Producer: J.P. Dutta
Director: J.P. Dutta
*ing : Rakhee, Jackie Shroff, Sunny Deol, Sunil Shetty, Akshaye Khanna, Pooja Bhatt, Tabu, Khulbhushan Kharbanda, Sudesh Berry, Puneet Issar, Introducing Rajiv Goswami, Sharbani Mukherjee, Sapna Bedi
Music : Anu Malik
Reviewed by: Avinash Ramchandani
Rating : (out of )
This hi-budget, multi-starrer film started out as a killer, as sixty were killed watching this film in Delhi when something exploded and set off smoke that raided the theater. The smoke was thought to be a special effect, when in real life it wasn't.
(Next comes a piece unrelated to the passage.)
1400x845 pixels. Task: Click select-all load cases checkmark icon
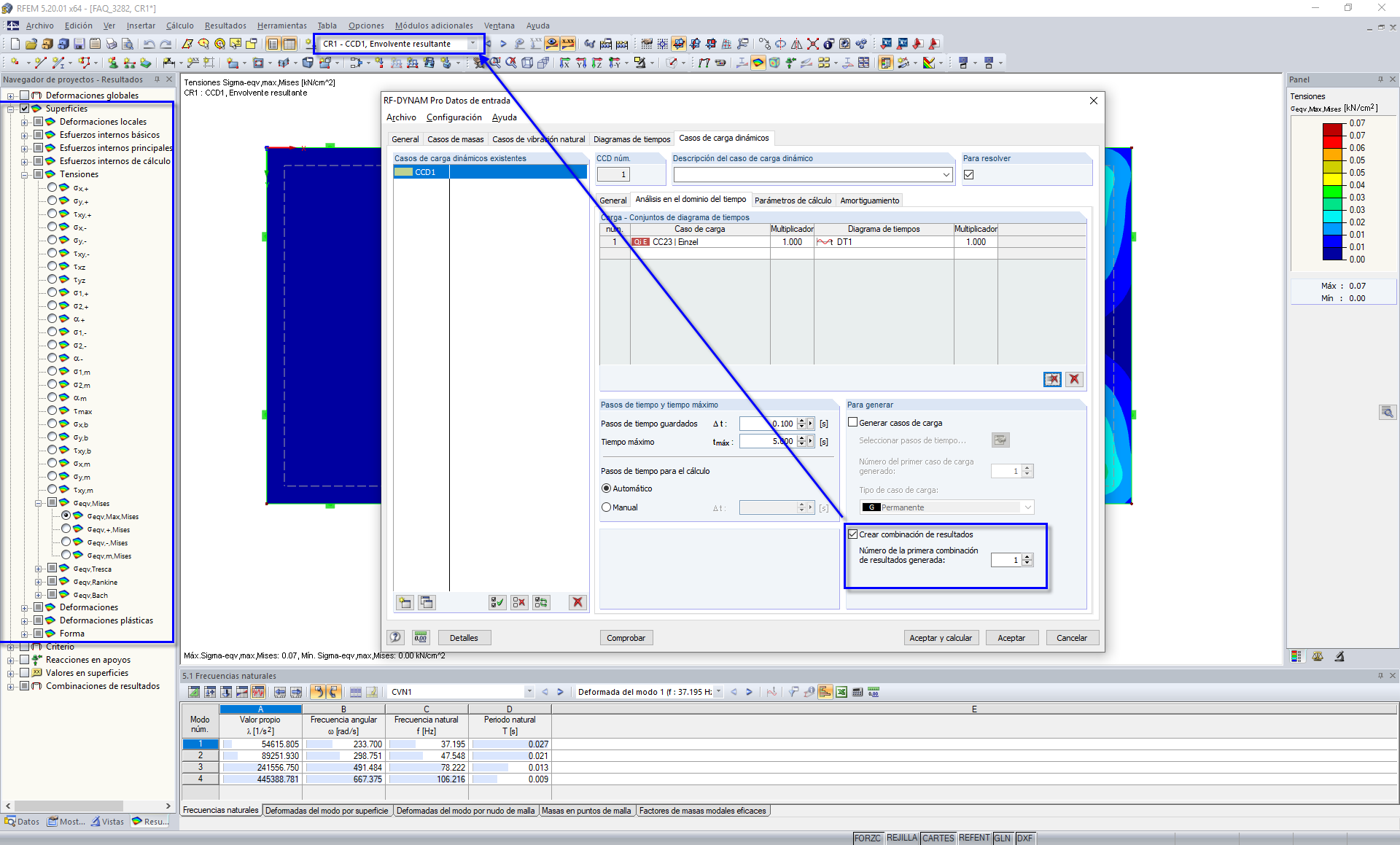coord(497,602)
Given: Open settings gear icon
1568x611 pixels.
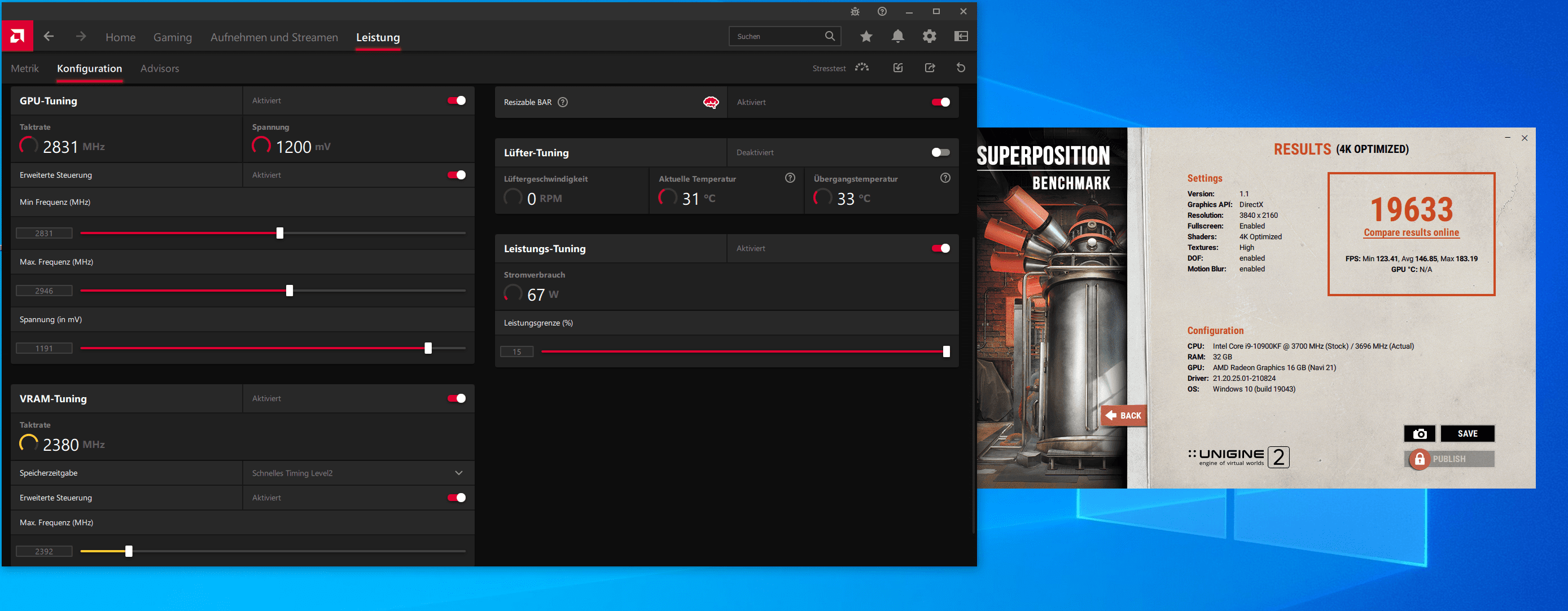Looking at the screenshot, I should 930,37.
The movie also ended up deadly, with hundreds dead on a field and mothers crying as their sons are dead after fighting a vigorous war protecting their Mother, India.
Revolving around the Longewala Post in west Rajhastan during the war of 1971 between India and Pakistan, this movie unusually tied reality to Bollywood and brought through a message that could and should be understood by most people. Not much can be said about the story without revealing the whole plot. No doubt, the story is brilliant. A story writer could not have come up with a better story fitting the characters in mind, the stars who played them and the plot at the same time. Basically, many young men, including Dharmveer (Akshaye Khanna) and a Raja of Rajhastan (Sunil Shetty) come together to fight a war with their battalion leader, Kuldeep Singh (Sunny Deol). They wait patiently as war develops and tell stories about their lives, their family, their children, their girlfriends, fiancees, etc...
Fighting dreams and relationships, they realize that they are putting up their lives up for their Mother, their land. Nothing, not even their children, wives, mothers or any other part of their family are more valuable than their own land. Slowly the whole battalion comes together during their stay at the post. War breaks out at the border, as tanks and soilders surround the post. The battalion must hold on the whole night onto their post until the Air Force (commanded by Jackie Shroff's character) can strike the approaching offensive. Who lives, who dies, who wins, who loses??
Acting is outstanding in this film. Everybody plays their role well. Sunil Shetty is unusually brilliant in his role, while Sunny Deol does a superb job as usual. Akshaye Khanna impresses again in his second performance. His natural talent in acting shows, as does his cute face (girls cheering at the screen every time he shows) and his brilliant personality and voice. Akshaye has the capability to be the next Vinod Khanna. Jackie Shroff, although in an insignificant role, is suited perfectly for it and therefore plays it perfectly. Sudesh Berry does a good job with his role. In fact, his role as well as his acting is much better in this movie than his depicting of his character in Army, which was great anyway!
As for the females, nobody had a significant part in this film. If you remove the male characters from the film, it would be meaningless, but the female characters would only reduce the meaning a bit. As always, Tabu impresses with her 30-second role. Pooja Bhatt has seriously made a turnaround since Tamanna and has done a fantastic job with her role in this film. Rakhee is excellent also. The new females didn't impress too much.
Anu Malik's music and the cinematography of them were on par with the rest of the movie. Of the four songs, "Ke Ghar Kab Aao Ge" and "Hamen Jab Se Mohobaat" are excellent, and "Mere Dushman Mere Bhai" is out of this world. "Mere Dushman Mere Bhai" must be one of the best done songs in the history of Indian cinema, although the lyrics of the other three are perfect for the situations, this song's lyrics are touching as well as perfect. Javed Akhtar has shown that the one lakh rupees that he is paid for lyrics per song are actually worth it and J.P. Dutta put a period at the right time on a nicely made sentence. Anu Malik has finally come out of a slump with Virasat and Border. Malik's next releases, Ishq and Kareeb are fared do well with the box office. Virasat's early reports show that it is bound to be a hit, but as for Border, time could only tell what shall happen.